TASK
Scan the data below for the string "Healing". Copy every line where it appears.

MATERIAL FOR THE TASK
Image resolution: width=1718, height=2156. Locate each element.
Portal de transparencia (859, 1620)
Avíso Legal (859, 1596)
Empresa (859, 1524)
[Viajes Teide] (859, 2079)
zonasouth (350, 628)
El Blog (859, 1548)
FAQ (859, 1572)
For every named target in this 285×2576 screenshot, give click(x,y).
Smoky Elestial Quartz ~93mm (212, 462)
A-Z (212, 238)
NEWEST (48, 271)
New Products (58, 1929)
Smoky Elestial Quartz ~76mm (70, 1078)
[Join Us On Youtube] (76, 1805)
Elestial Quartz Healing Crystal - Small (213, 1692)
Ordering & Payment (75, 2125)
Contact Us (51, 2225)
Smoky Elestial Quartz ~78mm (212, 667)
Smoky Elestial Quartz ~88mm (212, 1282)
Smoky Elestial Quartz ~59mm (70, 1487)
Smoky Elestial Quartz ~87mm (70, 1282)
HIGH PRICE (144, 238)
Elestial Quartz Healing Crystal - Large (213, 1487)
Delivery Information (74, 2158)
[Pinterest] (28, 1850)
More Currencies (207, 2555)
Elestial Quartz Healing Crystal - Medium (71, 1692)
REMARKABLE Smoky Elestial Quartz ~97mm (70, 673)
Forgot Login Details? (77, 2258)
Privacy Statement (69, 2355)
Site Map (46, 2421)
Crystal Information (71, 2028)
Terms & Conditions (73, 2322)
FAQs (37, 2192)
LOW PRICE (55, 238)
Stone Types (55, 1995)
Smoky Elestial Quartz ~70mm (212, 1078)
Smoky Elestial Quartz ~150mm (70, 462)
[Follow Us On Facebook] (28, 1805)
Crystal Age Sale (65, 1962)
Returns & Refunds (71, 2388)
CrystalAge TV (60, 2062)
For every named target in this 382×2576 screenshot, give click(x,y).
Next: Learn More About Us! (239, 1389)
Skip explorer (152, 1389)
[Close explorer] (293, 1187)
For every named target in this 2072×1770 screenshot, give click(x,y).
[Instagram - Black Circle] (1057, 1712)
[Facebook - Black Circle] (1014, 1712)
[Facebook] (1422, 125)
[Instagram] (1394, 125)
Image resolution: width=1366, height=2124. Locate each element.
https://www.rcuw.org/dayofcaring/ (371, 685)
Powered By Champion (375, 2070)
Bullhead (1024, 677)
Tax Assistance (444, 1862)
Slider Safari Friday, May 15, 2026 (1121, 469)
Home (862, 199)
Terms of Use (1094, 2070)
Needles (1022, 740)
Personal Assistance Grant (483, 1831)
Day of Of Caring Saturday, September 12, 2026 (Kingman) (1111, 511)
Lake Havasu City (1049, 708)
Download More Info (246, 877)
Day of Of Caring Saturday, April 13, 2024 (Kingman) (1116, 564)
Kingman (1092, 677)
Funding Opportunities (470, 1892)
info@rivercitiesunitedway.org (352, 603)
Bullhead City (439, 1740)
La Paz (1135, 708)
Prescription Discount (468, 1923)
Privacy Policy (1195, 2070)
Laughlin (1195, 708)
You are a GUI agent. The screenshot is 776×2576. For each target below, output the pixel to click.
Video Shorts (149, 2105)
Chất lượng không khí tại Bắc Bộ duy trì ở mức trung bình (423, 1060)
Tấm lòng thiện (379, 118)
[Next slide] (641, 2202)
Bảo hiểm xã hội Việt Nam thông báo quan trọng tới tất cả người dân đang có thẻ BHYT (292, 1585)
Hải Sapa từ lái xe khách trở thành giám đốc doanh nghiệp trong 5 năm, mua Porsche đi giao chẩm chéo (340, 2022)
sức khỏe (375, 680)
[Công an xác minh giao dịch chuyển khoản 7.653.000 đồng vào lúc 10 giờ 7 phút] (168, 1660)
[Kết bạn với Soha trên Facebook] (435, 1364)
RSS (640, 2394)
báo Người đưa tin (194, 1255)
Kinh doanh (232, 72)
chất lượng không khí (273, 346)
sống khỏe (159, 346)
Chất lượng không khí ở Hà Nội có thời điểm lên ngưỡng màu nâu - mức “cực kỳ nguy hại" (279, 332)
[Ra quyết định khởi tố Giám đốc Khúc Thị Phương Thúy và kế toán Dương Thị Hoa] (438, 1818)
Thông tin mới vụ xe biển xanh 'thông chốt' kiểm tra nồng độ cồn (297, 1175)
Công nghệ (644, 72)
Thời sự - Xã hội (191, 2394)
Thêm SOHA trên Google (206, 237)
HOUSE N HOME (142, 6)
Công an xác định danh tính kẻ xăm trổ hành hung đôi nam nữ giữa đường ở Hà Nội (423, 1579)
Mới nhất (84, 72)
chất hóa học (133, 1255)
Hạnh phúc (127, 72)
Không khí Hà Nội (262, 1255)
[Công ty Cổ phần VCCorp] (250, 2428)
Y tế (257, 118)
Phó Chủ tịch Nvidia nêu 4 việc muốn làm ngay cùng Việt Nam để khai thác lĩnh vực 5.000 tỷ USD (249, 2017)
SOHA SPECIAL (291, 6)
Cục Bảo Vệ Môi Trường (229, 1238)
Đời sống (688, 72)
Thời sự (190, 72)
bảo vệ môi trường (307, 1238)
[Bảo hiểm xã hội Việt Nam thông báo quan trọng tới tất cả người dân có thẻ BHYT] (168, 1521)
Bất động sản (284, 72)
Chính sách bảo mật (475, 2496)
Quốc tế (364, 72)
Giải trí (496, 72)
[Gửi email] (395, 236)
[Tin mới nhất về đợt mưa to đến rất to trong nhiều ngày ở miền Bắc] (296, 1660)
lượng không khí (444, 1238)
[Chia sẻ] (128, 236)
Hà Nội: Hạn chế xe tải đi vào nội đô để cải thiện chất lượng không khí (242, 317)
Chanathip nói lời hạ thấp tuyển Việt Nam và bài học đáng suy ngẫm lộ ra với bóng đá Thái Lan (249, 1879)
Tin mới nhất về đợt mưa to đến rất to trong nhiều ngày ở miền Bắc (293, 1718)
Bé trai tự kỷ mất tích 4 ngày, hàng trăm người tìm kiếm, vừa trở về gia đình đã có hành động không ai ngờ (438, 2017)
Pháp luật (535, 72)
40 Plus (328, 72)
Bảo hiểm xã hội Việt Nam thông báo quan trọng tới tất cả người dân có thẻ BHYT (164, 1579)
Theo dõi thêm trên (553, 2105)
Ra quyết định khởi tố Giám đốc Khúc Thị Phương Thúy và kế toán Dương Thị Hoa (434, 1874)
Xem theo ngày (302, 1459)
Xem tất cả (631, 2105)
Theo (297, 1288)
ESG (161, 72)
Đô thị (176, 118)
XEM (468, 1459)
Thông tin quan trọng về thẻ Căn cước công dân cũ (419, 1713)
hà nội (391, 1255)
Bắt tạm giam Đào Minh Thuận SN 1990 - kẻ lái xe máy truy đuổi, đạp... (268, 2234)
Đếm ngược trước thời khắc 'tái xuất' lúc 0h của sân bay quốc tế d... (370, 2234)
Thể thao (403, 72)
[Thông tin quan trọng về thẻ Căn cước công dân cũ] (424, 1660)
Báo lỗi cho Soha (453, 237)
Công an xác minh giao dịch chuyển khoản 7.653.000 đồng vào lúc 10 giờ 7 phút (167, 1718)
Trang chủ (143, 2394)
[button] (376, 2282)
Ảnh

YOUR RESPONSE
Elestial Quartz Healing Crystal - Small (213, 1692)
Elestial Quartz Healing Crystal - Large (213, 1487)
Elestial Quartz Healing Crystal - Medium (71, 1692)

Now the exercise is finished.